Ask Slashdot: Giving Users Extra-Firewall Access For Sites Normally Blocked?
An anonymous reader writes: My boss and I were having a discussion about our users accessing the internet. He wants the users to be able to log in to the firewall to be able to access external websites that they are normally blocked from accessing. They would get a 45-minute window to do this, and then if they need more time, they need to re-login. (SonicWall does this). I told him that this type of procedure scares the crap out of me, as some users will just keep logging in and doing what we are trying to block them from doing, and they will also be able to access infected websites as well. I think it is in our (the IT staff's) best interest if we continue to allow access to users on a case-by-case basis -- and then turn it off when they have completed their task. I am just curious as to where others stand on this topic. If you are your workplace's BOFH, how much slack do you cut? If you're an employee with unreasonable restrictions, do you bother to get around them?

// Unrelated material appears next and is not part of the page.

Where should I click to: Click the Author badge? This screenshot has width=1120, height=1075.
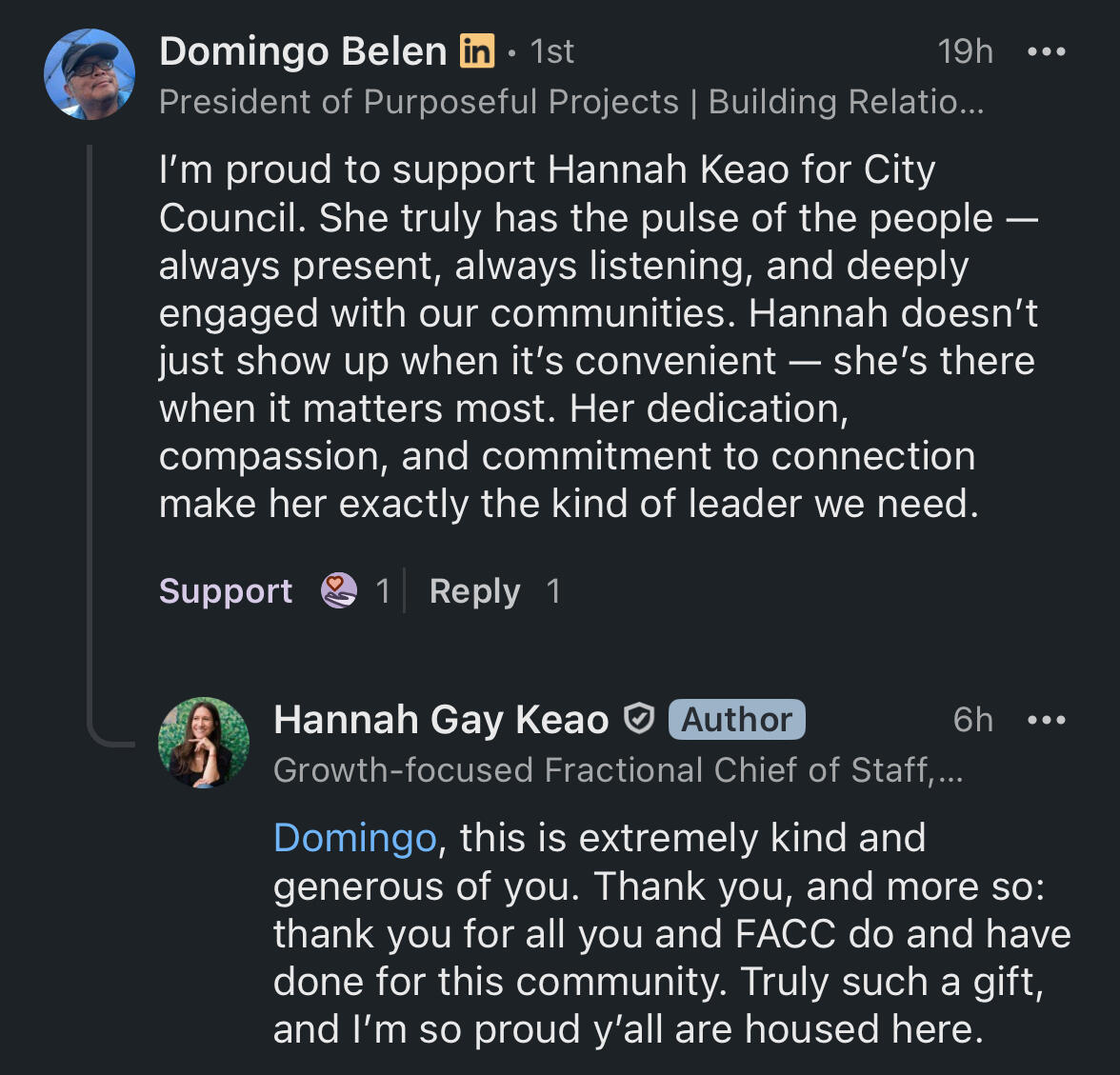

What do you consider "reasonable" access? I tend to be very conservative about it. If I can do my job, I consider that reasonable access. Anything not strictly required to do my job is simply a bonus. Under those definitions, I've never had a job that did not afford me reasonable access to the internet. I know that many people will consider "reasonable" access to include things like access to Facebook and twitter and their bank accounts, etc. I disagree. When I'm at work, I'm working. When I'm not at work, I'm not at work. I try very hard to keep the boundary distinct. the more I blur the line, the easier it is for my employer to want me to be always available.
linquendum tondere
The boss's plan of allowing users to override the web page filter is absolutely the CORRECT plan. You have a rare boss who understands that the most important thing is that workers be able to work without interference from know-it-alls. Please get with the program!
This plan is a good one. To curb your concerns you could follow this plan:
If an employee's support tickets seem to be linked to the sites they are requesting, the employee can be approached and possible restrictions can be put in place if the problem isn't solved with a conversation. The same goes for browsing habits that might be linked to downturns in performance.
This way, you are allowing your employees/users their freedom to browse/work, and only restricting the people who keep presenting problems.
The answer to "What, if anything, should we block" versus "What, if anything, should we allow" is "it varies":
Scenario 1: Receiving. Give the guy a Citrix or App-V console into a machine that can browse the Internet unfettered, but doesn't allow files to be transferred to the internal machine. Now the user has access to websites, there is something substantial keeping the actual machine from being compromised.
Scenario 2: Finance. Again, these machines are touching sensitive data, so they, by themselves, don't see the outside world, but the user can always use a VDI implement to browse the web, making the isolation a non-issue.
Scenario 3: General company (dev, QA, sales) use. The above in reverse. Allow traffic out, have a good IDS/IPS in place (this should be in place everywhere, but especially with this), and stick the real sensitive stuff behind a RDP firewall, or a "hop box". The user can manipulate the data, but malware on their machine will have a hard time (though not impossible) to grab the entire database for upload to a blackhat's site.
Scenario 4: Point of sale registers. These have no reason to be connected to the outside Internet, other than through a server for credit card validation.
Of course, these are generic, off-the-top-of-my-head scenarios, but there is no one size fits all solution, other than that it helps to have some type of VDI for separation of data.